*About this task:* Every record must be retyped exactly as it reads.

+++

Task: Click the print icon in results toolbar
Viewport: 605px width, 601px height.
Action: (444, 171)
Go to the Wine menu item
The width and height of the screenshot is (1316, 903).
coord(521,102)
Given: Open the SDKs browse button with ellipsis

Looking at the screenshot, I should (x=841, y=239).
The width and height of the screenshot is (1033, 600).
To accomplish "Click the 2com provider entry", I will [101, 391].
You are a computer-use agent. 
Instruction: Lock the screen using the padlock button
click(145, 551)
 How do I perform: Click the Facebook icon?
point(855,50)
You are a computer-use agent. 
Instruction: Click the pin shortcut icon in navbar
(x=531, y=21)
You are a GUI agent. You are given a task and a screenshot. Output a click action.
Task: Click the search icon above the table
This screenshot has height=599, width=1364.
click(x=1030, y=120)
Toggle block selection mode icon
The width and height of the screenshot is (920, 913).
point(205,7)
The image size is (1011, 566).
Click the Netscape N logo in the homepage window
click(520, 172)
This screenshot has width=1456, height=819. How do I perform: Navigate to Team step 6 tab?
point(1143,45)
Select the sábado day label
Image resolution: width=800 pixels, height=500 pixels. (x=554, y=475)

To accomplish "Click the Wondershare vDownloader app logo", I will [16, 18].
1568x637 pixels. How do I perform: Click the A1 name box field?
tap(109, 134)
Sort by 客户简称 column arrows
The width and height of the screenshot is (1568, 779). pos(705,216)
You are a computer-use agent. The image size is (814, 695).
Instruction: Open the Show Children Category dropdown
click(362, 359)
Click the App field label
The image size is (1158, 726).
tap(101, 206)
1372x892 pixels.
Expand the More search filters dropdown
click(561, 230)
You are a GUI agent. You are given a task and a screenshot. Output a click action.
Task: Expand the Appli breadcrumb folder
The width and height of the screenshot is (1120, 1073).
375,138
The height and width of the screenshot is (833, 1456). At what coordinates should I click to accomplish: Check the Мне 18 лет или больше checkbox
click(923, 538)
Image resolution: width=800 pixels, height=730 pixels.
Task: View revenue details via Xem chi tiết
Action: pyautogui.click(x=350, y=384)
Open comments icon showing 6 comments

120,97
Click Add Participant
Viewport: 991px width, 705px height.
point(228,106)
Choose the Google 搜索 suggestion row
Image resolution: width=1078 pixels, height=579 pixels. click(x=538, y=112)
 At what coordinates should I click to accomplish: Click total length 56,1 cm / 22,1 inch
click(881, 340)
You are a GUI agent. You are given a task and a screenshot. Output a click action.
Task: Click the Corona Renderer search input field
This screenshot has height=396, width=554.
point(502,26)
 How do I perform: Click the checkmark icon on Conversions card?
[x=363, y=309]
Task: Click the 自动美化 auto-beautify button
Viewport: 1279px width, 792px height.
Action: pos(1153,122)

+++

*Your solution:*
Task: Click the print icon in results toolbar
Viewport: 605px width, 601px height.
Action: (444, 171)
Go to the Wine menu item
The width and height of the screenshot is (1316, 903).
coord(521,102)
Given: Open the SDKs browse button with ellipsis

Looking at the screenshot, I should (x=841, y=239).
The width and height of the screenshot is (1033, 600).
To accomplish "Click the 2com provider entry", I will [101, 391].
You are a computer-use agent. 
Instruction: Lock the screen using the padlock button
click(145, 551)
 How do I perform: Click the Facebook icon?
point(855,50)
You are a computer-use agent. 
Instruction: Click the pin shortcut icon in navbar
(x=531, y=21)
You are a GUI agent. You are given a task and a screenshot. Output a click action.
Task: Click the search icon above the table
This screenshot has height=599, width=1364.
click(x=1030, y=120)
Toggle block selection mode icon
The width and height of the screenshot is (920, 913).
point(205,7)
The image size is (1011, 566).
Click the Netscape N logo in the homepage window
click(520, 172)
This screenshot has width=1456, height=819. How do I perform: Navigate to Team step 6 tab?
point(1143,45)
Select the sábado day label
Image resolution: width=800 pixels, height=500 pixels. (x=554, y=475)

To accomplish "Click the Wondershare vDownloader app logo", I will [16, 18].
1568x637 pixels. How do I perform: Click the A1 name box field?
tap(109, 134)
Sort by 客户简称 column arrows
The width and height of the screenshot is (1568, 779). pos(705,216)
You are a computer-use agent. The image size is (814, 695).
Instruction: Open the Show Children Category dropdown
click(362, 359)
Click the App field label
The image size is (1158, 726).
tap(101, 206)
1372x892 pixels.
Expand the More search filters dropdown
click(561, 230)
You are a GUI agent. You are given a task and a screenshot. Output a click action.
Task: Expand the Appli breadcrumb folder
The width and height of the screenshot is (1120, 1073).
375,138
The height and width of the screenshot is (833, 1456). At what coordinates should I click to accomplish: Check the Мне 18 лет или больше checkbox
click(923, 538)
Image resolution: width=800 pixels, height=730 pixels.
Task: View revenue details via Xem chi tiết
Action: pyautogui.click(x=350, y=384)
Open comments icon showing 6 comments

120,97
Click Add Participant
Viewport: 991px width, 705px height.
point(228,106)
Choose the Google 搜索 suggestion row
Image resolution: width=1078 pixels, height=579 pixels. click(x=538, y=112)
 At what coordinates should I click to accomplish: Click total length 56,1 cm / 22,1 inch
click(881, 340)
You are a GUI agent. You are given a task and a screenshot. Output a click action.
Task: Click the Corona Renderer search input field
This screenshot has height=396, width=554.
point(502,26)
 How do I perform: Click the checkmark icon on Conversions card?
[x=363, y=309]
Task: Click the 自动美化 auto-beautify button
Viewport: 1279px width, 792px height.
Action: pos(1153,122)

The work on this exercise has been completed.